As with all antiplatelet and anticoagulant agents discussed in this chapter, the risk of bleeding is increased by combining antithrombotic agents, and multiple variables will affect an individual patient’s bleeding risk. In our practice we do not consider any drug interactions to be an absolute contraindication to use with the GPI agents. Labeling for abciximab, eptifibatide, and tirofiban reflects adverse effects to include the rare occurrence of nausea and other GI intolerances.

Unfractionated heparin (UFH) is a glycosaminoglycan of varying molecular weights that accelerates the action of antithrombin (formerly known as antithrombin III), the enzyme that inactivates thrombin and factor Xa, thereby preventing conversion of fibrinogen to fibrin. Dosing is weight based, and a traditional NSTE ACS bolus of 60 units/kg (not to exceed 4,000 units) has a dose-dependent half-life of 30–60 min. The foundation for its use in NSTE ACS was highlighted by a meta-analysis of six relatively small randomized controlled trials that demonstrated a 33 % reduction in death or MI among unstable angina patients treated with aspirin plus heparin compared to those treated with aspirin alone [38]. Select features from these six historical trials, which formed the basis for the use of UFH in NSTE ACS, are presented in Table 23.3.

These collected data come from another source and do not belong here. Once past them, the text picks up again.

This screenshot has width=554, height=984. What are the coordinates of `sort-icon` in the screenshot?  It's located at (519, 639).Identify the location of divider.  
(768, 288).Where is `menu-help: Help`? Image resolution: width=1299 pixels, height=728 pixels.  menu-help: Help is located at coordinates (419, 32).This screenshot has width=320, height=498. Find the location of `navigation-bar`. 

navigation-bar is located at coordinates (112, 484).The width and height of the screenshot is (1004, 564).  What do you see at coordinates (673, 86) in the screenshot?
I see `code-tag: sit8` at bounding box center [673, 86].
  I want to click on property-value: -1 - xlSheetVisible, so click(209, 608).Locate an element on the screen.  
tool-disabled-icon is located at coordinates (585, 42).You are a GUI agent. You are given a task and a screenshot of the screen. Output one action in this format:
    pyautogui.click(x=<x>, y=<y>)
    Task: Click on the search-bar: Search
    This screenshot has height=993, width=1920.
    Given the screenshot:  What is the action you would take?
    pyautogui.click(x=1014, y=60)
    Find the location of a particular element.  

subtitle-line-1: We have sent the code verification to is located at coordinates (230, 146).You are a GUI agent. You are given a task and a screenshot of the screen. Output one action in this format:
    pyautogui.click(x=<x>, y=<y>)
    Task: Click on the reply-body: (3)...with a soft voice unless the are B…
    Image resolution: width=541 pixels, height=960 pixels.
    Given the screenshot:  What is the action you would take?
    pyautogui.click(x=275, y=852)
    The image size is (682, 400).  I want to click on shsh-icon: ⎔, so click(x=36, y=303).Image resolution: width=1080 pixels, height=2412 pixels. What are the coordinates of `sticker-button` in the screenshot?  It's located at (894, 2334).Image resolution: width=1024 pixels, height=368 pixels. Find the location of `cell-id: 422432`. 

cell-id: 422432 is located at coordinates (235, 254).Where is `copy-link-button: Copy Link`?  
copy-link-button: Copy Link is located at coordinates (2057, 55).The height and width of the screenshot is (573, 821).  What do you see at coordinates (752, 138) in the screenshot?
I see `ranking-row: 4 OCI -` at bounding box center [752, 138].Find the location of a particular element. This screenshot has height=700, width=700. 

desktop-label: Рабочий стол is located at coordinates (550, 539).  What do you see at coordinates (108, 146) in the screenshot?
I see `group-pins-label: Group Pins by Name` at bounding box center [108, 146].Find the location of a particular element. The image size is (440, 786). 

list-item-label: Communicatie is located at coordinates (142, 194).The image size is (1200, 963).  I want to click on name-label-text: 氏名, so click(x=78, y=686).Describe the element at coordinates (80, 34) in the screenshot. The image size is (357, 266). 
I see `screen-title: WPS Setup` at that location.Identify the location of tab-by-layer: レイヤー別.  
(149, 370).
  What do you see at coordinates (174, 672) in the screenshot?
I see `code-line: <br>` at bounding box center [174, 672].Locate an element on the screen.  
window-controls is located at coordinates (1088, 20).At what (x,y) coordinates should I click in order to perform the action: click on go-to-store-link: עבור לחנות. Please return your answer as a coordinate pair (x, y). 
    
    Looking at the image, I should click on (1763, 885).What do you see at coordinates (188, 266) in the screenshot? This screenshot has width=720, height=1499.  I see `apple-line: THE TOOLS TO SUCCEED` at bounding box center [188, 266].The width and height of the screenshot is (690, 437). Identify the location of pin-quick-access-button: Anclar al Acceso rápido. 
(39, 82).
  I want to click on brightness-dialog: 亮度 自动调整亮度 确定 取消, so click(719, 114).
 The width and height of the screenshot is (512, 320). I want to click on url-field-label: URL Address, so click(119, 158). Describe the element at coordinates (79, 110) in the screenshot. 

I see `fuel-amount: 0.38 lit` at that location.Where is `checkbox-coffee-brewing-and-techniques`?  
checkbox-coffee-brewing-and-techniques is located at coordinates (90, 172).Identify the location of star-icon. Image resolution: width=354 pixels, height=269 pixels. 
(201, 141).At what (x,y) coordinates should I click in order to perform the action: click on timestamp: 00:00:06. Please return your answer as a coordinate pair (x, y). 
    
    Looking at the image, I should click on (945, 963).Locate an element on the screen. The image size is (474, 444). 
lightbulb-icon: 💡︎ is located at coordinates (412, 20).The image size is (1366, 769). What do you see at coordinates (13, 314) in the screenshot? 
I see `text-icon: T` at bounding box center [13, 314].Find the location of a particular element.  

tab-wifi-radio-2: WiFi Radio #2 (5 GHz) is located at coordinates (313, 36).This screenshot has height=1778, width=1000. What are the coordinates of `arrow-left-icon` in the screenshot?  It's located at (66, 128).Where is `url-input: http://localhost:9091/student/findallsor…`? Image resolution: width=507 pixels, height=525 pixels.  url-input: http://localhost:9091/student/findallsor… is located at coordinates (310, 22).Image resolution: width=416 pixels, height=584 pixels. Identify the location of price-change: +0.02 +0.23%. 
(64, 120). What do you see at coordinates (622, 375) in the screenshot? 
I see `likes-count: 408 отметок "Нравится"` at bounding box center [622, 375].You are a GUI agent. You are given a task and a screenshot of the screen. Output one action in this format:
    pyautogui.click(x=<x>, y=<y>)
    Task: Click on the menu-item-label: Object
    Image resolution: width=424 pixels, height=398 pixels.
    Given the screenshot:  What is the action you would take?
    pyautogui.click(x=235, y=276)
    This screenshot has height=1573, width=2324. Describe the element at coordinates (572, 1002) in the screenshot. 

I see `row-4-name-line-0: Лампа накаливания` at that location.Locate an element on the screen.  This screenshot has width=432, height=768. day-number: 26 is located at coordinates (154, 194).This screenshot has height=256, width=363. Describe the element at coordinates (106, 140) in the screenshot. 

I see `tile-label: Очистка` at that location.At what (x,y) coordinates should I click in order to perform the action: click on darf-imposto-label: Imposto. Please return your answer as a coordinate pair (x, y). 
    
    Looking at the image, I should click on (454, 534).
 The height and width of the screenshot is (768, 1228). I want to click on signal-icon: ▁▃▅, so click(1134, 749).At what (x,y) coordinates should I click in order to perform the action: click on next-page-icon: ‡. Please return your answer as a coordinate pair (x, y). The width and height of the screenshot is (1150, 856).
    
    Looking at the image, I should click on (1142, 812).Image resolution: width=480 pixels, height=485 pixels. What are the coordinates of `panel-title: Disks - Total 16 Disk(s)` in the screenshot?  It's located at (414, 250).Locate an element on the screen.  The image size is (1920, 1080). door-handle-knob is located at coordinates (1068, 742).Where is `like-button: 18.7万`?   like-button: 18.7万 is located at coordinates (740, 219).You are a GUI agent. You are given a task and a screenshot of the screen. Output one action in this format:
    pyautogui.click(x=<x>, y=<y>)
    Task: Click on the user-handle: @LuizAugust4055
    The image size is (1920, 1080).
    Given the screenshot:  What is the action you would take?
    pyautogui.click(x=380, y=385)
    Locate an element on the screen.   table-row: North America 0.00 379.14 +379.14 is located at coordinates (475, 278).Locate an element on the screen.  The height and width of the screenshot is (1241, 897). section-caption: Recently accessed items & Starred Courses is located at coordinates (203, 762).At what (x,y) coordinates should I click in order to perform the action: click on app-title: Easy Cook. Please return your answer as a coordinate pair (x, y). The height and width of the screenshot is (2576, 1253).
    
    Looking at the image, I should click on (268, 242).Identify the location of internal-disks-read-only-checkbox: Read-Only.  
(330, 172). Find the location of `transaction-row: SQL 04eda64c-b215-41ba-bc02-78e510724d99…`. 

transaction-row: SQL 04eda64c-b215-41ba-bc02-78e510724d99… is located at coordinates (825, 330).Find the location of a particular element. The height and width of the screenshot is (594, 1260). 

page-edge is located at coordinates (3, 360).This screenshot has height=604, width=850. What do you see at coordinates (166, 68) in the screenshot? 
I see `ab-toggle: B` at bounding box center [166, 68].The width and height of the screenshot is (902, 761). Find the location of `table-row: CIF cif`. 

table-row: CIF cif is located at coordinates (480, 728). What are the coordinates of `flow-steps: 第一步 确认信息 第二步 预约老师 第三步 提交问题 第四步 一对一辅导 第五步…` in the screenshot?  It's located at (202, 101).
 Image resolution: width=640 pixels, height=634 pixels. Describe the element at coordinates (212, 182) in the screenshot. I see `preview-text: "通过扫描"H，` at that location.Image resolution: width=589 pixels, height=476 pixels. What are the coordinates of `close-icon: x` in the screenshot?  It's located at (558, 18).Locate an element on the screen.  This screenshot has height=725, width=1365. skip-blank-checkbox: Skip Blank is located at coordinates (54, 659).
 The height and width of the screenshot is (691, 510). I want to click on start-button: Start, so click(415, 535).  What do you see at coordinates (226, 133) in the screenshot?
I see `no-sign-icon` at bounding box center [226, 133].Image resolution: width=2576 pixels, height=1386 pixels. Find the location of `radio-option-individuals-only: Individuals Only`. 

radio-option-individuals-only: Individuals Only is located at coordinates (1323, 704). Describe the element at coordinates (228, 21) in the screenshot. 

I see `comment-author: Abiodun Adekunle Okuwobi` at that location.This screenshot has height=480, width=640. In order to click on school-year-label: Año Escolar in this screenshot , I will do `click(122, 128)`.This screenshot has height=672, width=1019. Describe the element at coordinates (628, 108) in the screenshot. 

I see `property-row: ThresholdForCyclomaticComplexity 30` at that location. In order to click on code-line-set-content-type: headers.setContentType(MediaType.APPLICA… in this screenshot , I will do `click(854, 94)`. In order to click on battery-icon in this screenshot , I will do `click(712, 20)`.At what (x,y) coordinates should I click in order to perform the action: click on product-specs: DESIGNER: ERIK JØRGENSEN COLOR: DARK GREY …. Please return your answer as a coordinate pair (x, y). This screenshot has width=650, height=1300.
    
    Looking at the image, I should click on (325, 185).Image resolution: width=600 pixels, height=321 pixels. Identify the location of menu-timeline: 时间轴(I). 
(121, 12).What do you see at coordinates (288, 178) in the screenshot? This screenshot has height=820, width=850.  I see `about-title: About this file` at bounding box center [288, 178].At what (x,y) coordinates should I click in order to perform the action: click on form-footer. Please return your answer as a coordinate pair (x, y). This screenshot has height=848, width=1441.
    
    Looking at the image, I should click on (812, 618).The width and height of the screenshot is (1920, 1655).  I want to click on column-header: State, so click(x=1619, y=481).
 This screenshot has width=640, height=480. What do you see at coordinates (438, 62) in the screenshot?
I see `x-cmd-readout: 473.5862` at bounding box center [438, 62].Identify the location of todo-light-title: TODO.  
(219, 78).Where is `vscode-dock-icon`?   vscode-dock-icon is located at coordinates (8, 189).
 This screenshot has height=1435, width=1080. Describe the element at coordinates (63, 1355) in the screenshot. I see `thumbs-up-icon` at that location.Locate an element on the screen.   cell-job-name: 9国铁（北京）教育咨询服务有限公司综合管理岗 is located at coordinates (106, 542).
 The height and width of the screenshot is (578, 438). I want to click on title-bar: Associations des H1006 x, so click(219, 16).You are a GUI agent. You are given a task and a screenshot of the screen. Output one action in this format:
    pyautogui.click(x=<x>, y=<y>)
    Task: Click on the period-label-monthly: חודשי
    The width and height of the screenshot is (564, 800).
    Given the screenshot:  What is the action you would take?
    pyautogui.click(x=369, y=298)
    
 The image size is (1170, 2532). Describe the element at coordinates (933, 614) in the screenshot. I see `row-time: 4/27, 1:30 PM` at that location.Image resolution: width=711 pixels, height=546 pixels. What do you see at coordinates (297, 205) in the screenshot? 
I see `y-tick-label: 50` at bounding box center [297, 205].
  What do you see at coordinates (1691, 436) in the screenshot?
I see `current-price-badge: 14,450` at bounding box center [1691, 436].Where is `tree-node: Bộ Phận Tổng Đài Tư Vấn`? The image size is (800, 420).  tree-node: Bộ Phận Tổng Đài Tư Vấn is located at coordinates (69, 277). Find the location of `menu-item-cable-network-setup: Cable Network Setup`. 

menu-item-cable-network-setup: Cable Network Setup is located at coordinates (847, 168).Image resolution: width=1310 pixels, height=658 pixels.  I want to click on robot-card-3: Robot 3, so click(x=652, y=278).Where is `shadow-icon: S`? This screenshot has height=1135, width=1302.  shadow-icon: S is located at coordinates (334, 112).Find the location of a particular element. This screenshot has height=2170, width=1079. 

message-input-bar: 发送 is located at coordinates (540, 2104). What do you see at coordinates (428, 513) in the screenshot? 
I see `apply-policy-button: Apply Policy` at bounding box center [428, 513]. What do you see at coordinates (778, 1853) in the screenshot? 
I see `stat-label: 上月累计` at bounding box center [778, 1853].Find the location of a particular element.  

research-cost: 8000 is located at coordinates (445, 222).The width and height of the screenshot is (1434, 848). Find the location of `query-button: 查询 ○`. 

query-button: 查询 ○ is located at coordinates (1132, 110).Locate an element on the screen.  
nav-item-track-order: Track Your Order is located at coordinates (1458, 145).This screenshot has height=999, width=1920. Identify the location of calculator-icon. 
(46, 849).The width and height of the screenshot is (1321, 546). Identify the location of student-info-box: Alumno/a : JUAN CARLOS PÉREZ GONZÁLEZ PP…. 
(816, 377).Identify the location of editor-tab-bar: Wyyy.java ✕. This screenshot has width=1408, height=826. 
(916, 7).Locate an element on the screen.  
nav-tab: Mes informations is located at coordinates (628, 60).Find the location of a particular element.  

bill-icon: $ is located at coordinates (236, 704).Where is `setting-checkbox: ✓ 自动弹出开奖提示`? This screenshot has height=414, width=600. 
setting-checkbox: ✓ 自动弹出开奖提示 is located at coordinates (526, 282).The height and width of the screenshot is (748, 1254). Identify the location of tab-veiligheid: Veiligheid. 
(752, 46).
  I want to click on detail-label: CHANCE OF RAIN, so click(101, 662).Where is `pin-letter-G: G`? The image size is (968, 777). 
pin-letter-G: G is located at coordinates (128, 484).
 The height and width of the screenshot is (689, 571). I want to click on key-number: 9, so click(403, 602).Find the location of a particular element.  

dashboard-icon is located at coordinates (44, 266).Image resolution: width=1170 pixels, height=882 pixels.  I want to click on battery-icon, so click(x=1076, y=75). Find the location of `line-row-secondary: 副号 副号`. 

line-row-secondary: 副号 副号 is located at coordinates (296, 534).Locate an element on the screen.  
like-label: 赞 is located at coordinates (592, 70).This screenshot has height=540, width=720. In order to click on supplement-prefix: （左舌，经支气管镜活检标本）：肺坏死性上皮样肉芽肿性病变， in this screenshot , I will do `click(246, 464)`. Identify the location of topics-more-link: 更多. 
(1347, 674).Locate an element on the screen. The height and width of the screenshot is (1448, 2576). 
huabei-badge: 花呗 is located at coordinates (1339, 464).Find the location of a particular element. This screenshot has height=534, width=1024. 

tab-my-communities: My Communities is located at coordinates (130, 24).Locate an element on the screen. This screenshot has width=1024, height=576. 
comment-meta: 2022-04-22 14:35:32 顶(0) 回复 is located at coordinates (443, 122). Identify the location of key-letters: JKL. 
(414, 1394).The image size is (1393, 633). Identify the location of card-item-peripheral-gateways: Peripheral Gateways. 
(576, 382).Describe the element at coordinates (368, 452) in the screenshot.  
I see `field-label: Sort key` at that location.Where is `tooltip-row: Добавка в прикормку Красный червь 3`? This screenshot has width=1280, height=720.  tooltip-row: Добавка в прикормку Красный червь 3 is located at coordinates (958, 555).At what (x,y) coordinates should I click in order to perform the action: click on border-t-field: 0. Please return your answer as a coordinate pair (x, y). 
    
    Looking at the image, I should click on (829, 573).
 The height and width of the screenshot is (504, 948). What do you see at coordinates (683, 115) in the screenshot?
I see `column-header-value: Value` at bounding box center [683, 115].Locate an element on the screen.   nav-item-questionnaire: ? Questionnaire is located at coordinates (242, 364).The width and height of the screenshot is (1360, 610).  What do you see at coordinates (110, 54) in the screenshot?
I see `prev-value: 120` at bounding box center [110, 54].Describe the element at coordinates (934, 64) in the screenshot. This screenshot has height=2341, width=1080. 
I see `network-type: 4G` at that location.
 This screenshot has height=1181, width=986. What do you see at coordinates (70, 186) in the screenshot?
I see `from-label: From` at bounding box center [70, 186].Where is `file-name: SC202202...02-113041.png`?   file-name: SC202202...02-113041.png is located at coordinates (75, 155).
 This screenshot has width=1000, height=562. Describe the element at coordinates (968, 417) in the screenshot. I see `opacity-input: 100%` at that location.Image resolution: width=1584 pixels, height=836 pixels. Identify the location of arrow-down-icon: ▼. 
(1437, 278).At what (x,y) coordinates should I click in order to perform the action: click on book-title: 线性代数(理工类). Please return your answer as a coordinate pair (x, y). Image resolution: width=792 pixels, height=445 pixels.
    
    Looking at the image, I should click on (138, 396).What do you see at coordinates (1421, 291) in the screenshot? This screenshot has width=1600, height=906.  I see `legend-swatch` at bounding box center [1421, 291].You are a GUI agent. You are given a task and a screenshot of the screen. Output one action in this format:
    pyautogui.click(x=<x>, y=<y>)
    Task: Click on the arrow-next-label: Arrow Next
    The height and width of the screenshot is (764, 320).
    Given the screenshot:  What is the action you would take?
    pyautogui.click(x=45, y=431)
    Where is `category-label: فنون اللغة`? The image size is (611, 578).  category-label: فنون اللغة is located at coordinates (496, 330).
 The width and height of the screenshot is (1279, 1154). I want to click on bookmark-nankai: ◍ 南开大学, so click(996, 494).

A distinct advantage of UFH is that its anticoagulant effect can be followed with routine activated partial thromboplastin times (aPTT) or point-of-care activated clotting times (ACT) in the catheterization laboratory. Additional advantages include its widespread availability, low cost, rapid clearance after the infusion is discontinued, and the ability to reverse its anticoagulant effects with protamine in urgent situations. It is well suited for the use in both medically managed patients and those undergoing early PCI. Potential disadvantages include the higher incidence of heparin-induced thrombocytopenia with UFH compared to other heparin preparations, platelet activation, inability to inhibit clot-bound thrombin due to steric hindrance, circulating inhibitors, and inconsistent PK/PD due to nonspecific binding to multiple other proteins.